August 27, 2006

EN: Fighting with HDV Compression Artifacts

I knew before I started shooting with HDV that I would face problems in postproduction when it comes to bluescreening and color correction. Just the amount of problem I would face was always in question. Well lets put it that way: If you are doing any filming and plan on doing ANY postproduction forget about HDV alltogether. I have never seen a worse quality movie under my fingertips and I deeply regret going HDV now. All resolution advantages go out the window if you do even the slightest bit of contrast or individual color correction and the image looks like it has been blown up from 160x120 badly compressed webmovie. The whole picture - even with a locked off camera that has minimal movement starts to shift and wobble. I do not understand how anyone would buy such a camera or even recommend it - especially for VJing where you almost always add coloring effects onto the picture. Its bad and if there is gain grain in the picture shots are almost absolutely unusable. Bluescreens have huge edges that even badly shoot DV footage can do better (and it bad there already). HDV is a a technology that can easely be skipped if you are in the market for a new camera get the Panasonic which has twice the compression data rate then the "normal" HDV cameras and hope that this gives you a bit more room. I fully understand now why professionals talk about "doing everything in camera" with HDV because the footage that you shoot is the footage that you get. I am introducing heavy graining to divert from the compression artifacts now and it has cost me 4 days to pull a decent bluescreen. If you have the choice between HDV and something uncompressed normal resolution go with the uncompressed normal resolution you will have better quality after all.

Posted by fALk at 12:35 PM | Comments (0) | TrackBack

July 17, 2006

EN: Game Engine with Realtime Global Illumination, SubDs and Displacement

fantasylabgameengine.png It was just a matter of time - but noone really was expecting it so early. Fantasylab - a california based video game developing company has created a new game engine that features global illumination - in realtime. Why is this so significant? Well Global Illumination enables self glowing objects, softshadows and all kinds of other real world lightning effects and in the end would give a movie making application that sits on top of this game engine a very realistic output that - by judging from the pictures - gives you a quality that comes close to the first Pixar Toy Story Movie - in real time without a renderfarm. On top of GI this render engine can also handle subdivision models and displacement mapping to give the characters unpreceded detail in an realtime environment. The days of the overnight 3d renderers are counted I guess.

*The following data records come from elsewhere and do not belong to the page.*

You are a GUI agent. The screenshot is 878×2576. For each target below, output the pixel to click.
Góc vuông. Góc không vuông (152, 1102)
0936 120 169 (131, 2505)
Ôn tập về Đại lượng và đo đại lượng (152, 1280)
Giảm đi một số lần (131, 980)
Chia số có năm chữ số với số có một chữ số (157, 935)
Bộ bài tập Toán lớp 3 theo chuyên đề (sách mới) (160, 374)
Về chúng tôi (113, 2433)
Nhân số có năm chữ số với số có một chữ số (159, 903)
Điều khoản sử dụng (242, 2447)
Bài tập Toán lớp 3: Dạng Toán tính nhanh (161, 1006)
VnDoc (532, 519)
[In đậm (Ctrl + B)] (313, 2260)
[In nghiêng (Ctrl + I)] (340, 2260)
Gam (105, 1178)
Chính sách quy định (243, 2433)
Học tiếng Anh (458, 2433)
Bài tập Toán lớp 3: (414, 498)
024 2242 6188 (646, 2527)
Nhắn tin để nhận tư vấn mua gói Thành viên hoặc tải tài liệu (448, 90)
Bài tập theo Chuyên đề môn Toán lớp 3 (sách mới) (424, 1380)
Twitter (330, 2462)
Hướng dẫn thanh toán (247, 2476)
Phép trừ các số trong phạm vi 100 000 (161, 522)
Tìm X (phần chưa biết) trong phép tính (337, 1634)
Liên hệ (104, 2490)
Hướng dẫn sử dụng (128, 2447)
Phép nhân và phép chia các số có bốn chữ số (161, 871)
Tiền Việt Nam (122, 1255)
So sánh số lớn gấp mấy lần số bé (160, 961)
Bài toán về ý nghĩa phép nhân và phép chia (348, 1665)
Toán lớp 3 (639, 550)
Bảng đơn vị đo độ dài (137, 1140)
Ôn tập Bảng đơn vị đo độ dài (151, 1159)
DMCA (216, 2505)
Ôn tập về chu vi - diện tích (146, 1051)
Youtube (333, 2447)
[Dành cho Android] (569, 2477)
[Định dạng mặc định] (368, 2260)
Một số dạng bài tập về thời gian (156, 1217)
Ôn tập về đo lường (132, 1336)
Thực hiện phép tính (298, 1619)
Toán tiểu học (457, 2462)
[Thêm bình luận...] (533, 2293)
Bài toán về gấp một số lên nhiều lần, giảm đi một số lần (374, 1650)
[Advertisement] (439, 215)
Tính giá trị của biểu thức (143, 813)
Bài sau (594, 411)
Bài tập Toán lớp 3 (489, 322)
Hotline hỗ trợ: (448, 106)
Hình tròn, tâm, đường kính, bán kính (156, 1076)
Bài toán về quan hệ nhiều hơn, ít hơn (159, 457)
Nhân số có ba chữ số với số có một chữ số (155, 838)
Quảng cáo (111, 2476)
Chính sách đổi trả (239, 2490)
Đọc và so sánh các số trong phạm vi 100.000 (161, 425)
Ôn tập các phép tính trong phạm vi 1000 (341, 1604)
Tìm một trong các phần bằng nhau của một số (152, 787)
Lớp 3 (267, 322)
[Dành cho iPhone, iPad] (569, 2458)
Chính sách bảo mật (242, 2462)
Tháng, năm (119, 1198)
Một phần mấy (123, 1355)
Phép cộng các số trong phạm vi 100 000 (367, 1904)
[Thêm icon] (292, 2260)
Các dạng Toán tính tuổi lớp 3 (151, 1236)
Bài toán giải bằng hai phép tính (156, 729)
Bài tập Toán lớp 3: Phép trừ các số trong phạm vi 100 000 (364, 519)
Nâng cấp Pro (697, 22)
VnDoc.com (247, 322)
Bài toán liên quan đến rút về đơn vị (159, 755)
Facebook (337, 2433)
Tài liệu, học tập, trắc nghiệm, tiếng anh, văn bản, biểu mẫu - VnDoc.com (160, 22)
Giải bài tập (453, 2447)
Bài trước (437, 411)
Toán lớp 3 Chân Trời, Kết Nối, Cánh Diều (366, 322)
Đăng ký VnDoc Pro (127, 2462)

More Infos on their site:http://www.fantasylab.com/newPages/FantasyEngineFeatures.html

Posted by fALk at 10:07 AM | Comments (0) | TrackBack

March 23, 2006

EN: Advancements in Facial Animation

facerobot.pngAs my final project will be a character driven story I have to decide if I am going with real actors or digitial ones. As my time is limited I actually already throw out the digital actors idea - I already have modeled one character and have started to rig her but what really made me stop was the facial animation part.
I can trick a lot with the actual body movement set certain camera angels etc but what I would not get is any realism or any believability in the face on my own in less then four month. The idea got scraped but still for a future project I want to cut out the real life actor - or at least just use real actors for motion capture.
So when I watched the second part (fast forward to about half the movie) of the last videopodcast from the cgchannel (its big) I was extremely impressed with Softimages new program called FaceRobot. Not that it will ease the pain of the actual animation parameters much but the solver for muscles and layering animations and the whole setup process is taking about half a month out of a good facial animation - yes you heard it right about half a month time spend on setting up the character is solved in about 10 - 30 minutes with this program if it works as shown in the demonstration (which uses a pre-configered mesh so milage may vary). Then again there is the price: $14,995. Yes that puts us back to square one in the 3d pricing. I really thought we are away from the astronomical prices of the past in the 3d market - especially since Softimage is touting its "3Democracy" with pricing their flagship product in the sub $1,000 dollar range. Now fifteen-thousand dollars won´t get them a foothold in the market that has less and less money anyways - so for now at least facial animation is still hard labour for the small indy studio and I think companies like pixologic with its groundbraking z-brush tool might fire another shot in that direction soon - one hopes.

Update: I read the wrong price. The $14,995 is only for the animation part of the tool. The designer with the aforementioned solver is $94,995. Excuse me thats ONEHUNDREDTHOUSANDDOLLARS for a piece of software thats gonna be absolute with the next version in a year. Are they kidding?